>> Begin Raw records

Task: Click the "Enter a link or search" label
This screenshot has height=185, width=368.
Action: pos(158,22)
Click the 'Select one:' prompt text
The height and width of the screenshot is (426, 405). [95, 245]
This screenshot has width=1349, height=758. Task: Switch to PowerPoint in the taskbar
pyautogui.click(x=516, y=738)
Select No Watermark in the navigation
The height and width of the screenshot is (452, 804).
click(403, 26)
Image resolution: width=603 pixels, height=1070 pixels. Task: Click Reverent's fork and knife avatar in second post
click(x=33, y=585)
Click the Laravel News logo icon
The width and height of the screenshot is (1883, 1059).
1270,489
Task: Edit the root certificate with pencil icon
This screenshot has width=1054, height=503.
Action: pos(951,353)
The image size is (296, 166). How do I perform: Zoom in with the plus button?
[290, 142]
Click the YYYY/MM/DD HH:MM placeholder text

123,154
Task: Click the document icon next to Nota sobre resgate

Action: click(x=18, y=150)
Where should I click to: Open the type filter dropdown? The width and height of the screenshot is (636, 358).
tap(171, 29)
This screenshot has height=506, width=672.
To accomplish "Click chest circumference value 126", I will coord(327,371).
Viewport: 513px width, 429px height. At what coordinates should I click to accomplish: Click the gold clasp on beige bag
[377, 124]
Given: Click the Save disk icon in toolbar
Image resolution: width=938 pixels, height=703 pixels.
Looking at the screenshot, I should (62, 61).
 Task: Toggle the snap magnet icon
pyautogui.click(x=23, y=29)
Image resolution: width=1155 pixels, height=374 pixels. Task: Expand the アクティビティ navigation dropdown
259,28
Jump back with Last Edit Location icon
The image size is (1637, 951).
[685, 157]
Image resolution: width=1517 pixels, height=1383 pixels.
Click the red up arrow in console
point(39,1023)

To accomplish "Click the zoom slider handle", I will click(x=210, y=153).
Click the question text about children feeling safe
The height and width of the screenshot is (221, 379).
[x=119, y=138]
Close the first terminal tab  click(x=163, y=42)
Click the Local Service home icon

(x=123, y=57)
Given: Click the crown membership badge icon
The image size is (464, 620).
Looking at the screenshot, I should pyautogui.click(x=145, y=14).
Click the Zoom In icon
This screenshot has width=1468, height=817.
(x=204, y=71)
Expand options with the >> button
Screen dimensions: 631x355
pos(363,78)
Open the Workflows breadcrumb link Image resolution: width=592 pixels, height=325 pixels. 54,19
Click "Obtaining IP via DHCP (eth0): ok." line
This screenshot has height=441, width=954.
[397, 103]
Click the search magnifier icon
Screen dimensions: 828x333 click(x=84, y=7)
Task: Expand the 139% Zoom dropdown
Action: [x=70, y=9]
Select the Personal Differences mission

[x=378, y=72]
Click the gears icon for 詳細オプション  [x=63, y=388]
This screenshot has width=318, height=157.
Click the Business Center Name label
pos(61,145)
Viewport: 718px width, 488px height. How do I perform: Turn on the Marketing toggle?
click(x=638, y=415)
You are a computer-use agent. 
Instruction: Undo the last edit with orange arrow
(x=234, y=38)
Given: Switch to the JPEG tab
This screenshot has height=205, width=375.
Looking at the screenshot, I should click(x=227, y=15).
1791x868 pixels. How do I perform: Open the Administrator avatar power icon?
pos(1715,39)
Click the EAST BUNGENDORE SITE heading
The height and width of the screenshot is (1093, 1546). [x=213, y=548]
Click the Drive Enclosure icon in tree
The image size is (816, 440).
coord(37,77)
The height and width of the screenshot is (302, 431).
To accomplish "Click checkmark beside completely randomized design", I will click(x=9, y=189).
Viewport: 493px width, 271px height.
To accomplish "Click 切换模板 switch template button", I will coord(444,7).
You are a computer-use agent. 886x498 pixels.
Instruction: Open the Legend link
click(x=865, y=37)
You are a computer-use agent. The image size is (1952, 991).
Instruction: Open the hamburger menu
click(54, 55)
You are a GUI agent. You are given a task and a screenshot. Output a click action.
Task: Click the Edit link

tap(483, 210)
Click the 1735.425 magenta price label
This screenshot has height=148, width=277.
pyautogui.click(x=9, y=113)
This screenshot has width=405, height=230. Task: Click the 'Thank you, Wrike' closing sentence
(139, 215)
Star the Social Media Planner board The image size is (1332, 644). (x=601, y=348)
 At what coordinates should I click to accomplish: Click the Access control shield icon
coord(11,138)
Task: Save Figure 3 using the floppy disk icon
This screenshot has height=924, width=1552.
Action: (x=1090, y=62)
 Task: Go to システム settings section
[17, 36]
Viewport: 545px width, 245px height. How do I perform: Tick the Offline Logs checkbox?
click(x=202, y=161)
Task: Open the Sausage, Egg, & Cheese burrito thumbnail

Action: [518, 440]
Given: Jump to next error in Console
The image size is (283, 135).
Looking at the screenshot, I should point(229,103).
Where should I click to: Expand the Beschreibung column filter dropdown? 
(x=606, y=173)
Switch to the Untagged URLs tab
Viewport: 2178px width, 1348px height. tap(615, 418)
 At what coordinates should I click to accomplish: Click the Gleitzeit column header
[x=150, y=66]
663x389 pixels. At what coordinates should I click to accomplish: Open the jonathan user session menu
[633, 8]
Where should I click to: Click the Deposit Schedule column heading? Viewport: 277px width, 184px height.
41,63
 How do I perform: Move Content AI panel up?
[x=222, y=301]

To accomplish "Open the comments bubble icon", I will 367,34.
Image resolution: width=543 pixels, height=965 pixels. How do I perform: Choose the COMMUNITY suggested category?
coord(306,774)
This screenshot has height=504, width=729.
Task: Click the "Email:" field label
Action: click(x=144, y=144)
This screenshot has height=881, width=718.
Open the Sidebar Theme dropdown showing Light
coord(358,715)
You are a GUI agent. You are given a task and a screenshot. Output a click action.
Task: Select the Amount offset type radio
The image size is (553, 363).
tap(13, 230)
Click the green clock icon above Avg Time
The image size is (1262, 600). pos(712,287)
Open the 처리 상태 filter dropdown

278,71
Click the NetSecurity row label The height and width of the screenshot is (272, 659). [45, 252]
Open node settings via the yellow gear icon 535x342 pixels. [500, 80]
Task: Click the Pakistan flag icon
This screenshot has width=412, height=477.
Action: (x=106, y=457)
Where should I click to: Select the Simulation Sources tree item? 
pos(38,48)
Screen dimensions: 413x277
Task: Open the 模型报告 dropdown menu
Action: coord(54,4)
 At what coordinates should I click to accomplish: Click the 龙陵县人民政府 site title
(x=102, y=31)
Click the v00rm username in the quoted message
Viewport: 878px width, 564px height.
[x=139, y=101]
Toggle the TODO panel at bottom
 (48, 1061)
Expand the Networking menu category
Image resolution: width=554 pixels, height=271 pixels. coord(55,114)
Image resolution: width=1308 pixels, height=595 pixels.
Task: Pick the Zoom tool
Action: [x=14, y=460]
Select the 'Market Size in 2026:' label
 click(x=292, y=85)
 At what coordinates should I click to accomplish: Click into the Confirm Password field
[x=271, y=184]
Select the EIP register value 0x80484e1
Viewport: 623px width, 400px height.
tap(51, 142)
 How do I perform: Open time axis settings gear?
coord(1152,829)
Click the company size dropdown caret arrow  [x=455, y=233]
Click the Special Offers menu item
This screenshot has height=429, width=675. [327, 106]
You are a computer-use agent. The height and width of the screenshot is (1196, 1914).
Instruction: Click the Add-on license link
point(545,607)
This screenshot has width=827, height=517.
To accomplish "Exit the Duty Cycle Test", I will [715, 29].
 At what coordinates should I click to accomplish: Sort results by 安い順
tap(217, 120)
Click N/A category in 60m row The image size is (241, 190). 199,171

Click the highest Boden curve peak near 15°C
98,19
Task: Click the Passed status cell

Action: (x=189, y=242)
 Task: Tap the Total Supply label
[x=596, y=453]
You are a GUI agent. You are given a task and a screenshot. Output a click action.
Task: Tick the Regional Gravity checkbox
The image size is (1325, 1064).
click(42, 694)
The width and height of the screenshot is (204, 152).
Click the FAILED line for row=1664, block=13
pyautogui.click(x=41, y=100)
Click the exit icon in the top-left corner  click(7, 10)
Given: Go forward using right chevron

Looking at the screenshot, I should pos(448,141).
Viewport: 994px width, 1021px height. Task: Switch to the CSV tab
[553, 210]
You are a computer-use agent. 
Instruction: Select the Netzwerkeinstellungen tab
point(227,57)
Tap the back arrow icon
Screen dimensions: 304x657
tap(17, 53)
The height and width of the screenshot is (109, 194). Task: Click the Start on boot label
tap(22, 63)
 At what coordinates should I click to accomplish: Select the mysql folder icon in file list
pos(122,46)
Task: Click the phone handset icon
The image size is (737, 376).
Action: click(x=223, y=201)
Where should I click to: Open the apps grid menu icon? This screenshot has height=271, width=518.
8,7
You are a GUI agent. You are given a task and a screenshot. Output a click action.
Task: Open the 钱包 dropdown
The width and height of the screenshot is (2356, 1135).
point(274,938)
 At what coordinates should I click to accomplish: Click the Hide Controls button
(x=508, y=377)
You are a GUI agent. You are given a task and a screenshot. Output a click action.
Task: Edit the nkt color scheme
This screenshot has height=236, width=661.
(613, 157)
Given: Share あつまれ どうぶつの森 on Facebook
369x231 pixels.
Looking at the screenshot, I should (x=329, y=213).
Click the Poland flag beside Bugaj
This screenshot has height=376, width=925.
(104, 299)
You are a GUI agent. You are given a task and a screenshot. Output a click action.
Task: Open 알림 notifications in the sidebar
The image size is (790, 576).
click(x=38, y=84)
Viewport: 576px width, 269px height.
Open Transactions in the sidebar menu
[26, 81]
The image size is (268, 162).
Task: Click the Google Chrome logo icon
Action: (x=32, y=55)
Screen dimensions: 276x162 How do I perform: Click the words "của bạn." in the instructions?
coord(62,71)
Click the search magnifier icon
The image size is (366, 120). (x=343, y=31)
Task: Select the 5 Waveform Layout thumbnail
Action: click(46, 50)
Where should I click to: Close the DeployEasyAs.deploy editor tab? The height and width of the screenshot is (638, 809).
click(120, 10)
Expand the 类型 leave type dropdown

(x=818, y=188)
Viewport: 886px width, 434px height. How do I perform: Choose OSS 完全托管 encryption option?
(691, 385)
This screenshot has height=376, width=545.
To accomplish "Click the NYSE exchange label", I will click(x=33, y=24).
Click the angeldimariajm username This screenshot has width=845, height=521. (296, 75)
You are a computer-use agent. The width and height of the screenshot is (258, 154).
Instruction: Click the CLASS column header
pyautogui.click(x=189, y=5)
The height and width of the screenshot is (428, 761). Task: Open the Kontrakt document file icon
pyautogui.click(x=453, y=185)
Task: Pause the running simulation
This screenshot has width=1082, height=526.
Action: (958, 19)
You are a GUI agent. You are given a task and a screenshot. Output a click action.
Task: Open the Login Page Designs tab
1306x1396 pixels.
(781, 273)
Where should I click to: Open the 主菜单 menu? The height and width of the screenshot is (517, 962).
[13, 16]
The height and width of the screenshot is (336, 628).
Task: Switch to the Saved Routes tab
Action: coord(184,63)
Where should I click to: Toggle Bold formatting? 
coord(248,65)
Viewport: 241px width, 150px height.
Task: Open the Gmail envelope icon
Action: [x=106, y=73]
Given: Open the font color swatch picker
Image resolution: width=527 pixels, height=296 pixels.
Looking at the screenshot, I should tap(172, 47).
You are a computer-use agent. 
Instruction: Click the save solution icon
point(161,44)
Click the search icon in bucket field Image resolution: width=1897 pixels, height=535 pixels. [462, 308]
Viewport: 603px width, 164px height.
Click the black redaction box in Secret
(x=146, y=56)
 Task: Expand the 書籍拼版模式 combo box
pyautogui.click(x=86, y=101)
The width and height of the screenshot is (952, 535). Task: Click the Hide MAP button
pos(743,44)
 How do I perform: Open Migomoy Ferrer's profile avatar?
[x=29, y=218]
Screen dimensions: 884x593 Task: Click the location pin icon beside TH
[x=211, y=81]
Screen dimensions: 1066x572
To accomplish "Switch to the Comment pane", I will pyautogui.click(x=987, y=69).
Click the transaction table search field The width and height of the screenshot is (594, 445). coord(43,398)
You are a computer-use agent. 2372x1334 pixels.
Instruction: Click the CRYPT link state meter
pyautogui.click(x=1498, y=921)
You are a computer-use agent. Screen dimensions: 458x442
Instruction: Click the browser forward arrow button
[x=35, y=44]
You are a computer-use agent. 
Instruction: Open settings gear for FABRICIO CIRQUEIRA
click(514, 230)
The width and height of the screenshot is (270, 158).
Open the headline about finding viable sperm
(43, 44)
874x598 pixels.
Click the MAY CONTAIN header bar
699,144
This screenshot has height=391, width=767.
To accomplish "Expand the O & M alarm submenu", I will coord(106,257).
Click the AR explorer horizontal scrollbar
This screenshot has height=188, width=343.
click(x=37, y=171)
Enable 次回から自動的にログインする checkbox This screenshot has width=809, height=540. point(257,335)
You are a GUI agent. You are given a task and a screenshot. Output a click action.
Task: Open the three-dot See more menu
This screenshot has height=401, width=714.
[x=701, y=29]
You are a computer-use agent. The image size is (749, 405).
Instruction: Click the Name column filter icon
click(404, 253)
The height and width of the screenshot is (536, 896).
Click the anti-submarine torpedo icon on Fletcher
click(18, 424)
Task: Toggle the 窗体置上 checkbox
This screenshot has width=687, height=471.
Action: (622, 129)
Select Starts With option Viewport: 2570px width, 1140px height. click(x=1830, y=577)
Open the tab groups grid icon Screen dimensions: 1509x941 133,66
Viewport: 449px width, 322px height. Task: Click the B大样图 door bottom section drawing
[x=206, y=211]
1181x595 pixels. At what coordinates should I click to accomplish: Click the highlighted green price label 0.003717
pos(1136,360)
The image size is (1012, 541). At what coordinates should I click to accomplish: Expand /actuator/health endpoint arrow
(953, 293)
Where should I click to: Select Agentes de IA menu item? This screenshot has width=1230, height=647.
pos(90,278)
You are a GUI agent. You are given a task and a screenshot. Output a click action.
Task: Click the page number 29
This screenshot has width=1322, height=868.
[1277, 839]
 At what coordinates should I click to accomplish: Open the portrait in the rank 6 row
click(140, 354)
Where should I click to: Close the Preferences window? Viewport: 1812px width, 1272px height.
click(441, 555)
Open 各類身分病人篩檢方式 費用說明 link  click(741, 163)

>> End Raw records

### Goal of the exercise:
Reproduce the data above verbatim, beginning at the line containing "The width and height of the screenshot is (204, 152)." and ending with the line containing "(x=818, y=188)", both lines included.

### Answer below:
The width and height of the screenshot is (204, 152).
Click the FAILED line for row=1664, block=13
pyautogui.click(x=41, y=100)
Click the exit icon in the top-left corner  click(7, 10)
Given: Go forward using right chevron

Looking at the screenshot, I should pos(448,141).
Viewport: 994px width, 1021px height. Task: Switch to the CSV tab
[553, 210]
You are a computer-use agent. 
Instruction: Select the Netzwerkeinstellungen tab
point(227,57)
Tap the back arrow icon
Screen dimensions: 304x657
tap(17, 53)
The height and width of the screenshot is (109, 194). Task: Click the Start on boot label
tap(22, 63)
 At what coordinates should I click to accomplish: Select the mysql folder icon in file list
pos(122,46)
Task: Click the phone handset icon
The image size is (737, 376).
Action: click(x=223, y=201)
Where should I click to: Open the apps grid menu icon? This screenshot has height=271, width=518.
8,7
You are a GUI agent. You are given a task and a screenshot. Output a click action.
Task: Open the 钱包 dropdown
The width and height of the screenshot is (2356, 1135).
point(274,938)
 At what coordinates should I click to accomplish: Click the Hide Controls button
(x=508, y=377)
You are a GUI agent. You are given a task and a screenshot. Output a click action.
Task: Edit the nkt color scheme
This screenshot has height=236, width=661.
(613, 157)
Given: Share あつまれ どうぶつの森 on Facebook
369x231 pixels.
Looking at the screenshot, I should (x=329, y=213).
Click the Poland flag beside Bugaj
This screenshot has height=376, width=925.
(104, 299)
You are a GUI agent. You are given a task and a screenshot. Output a click action.
Task: Open 알림 notifications in the sidebar
The image size is (790, 576).
click(x=38, y=84)
Viewport: 576px width, 269px height.
Open Transactions in the sidebar menu
[26, 81]
The image size is (268, 162).
Task: Click the Google Chrome logo icon
Action: (x=32, y=55)
Screen dimensions: 276x162 How do I perform: Click the words "của bạn." in the instructions?
coord(62,71)
Click the search magnifier icon
The image size is (366, 120). (x=343, y=31)
Task: Select the 5 Waveform Layout thumbnail
Action: click(46, 50)
Where should I click to: Close the DeployEasyAs.deploy editor tab? The height and width of the screenshot is (638, 809).
click(120, 10)
Expand the 类型 leave type dropdown

(x=818, y=188)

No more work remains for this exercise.